“…Indonesia tanah airku.. Tanah tumpah darahku.. Disanalah aku berdiri…”
Gema lantunan Indonesia Raya terdengar di telinga Hara yang mulai memerah. Kali ini, ia sudah bertindak melebihi batas. Tak terhitung lagi berapa kali Hara telat masuk sekolah bahkan di hari upacara bendera. Hara tak lagi dapat berpikir jernih, ia menyadari kali ini riwayatnya akan tamat.
Sepatu vans kebesaran yang sudah kotor meskipun baru kemarin dicuci mengantarkan Hara merayap pelan ke koridor sekolah yang dengan mata minuspun Hara akan terlihat seluruh peserta upacara. Kali ini, bukannya Hara kabur malah nekat ikut masuk barisan. Barisan kaum telad-an yang harus siap-siap mendapat hukuman di akhir upacara.
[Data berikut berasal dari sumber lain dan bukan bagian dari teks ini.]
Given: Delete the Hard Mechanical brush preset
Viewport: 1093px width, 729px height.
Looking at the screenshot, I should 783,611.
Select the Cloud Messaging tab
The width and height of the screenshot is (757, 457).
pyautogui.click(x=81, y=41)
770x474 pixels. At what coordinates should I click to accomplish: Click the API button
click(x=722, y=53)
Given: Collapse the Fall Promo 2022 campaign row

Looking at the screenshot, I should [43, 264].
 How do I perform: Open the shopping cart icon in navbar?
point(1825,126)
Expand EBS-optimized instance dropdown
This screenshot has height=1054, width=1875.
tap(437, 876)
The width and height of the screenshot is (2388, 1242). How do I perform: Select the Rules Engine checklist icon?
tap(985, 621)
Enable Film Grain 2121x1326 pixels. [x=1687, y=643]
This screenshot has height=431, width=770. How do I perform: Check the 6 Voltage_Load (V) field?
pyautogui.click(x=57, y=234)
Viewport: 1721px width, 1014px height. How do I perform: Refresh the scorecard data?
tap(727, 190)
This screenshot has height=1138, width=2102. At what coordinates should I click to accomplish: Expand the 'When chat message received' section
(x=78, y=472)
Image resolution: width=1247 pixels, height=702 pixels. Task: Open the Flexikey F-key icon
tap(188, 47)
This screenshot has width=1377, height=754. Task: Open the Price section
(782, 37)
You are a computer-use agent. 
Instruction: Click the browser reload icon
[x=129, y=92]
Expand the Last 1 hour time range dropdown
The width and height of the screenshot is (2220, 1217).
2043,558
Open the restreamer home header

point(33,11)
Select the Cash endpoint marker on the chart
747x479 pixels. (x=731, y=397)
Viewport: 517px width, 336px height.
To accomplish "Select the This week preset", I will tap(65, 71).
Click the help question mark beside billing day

Lagu kebangsaan yang masih berkumandang sedikit membantunya tak terdengar terlalu berisik ketika menginjak rumput lapangan yang masih basah. Senyum palsu campur malu ia tunjukkan kepada sekumpulan anak lain yang juga telat datang. Perawakan senior yang tinggi dan muka mendadak tua hanya melirik tak tertarik ketika Hara masuk barisan paling belakang. Hara hanya dapat pasrah menunduk sambil menggerakan kedua jempol kakinya yang tersembunyi di balik sepatu.
***
“Bubar jalan!”
Teriak komandan upacara mengakhiri sesi upacara rutin yang terik ini. Helaan napas dan riuh peserta upacara langsung terdengar nyaring setelah sebelumnya begitu hening. Hara dan kaum telad-an lainnya masih diam di tempat. Menunggu instruksi hukuman lanjutan oleh Pak Akim yang kini terlihat menyalami Pak Raga dan beberapa guru lainnya. Jelas pemandangan ini tak dapat dilihat Hara yang begitu mungil tertutupi punggung besar dan lebar para senior di depannya.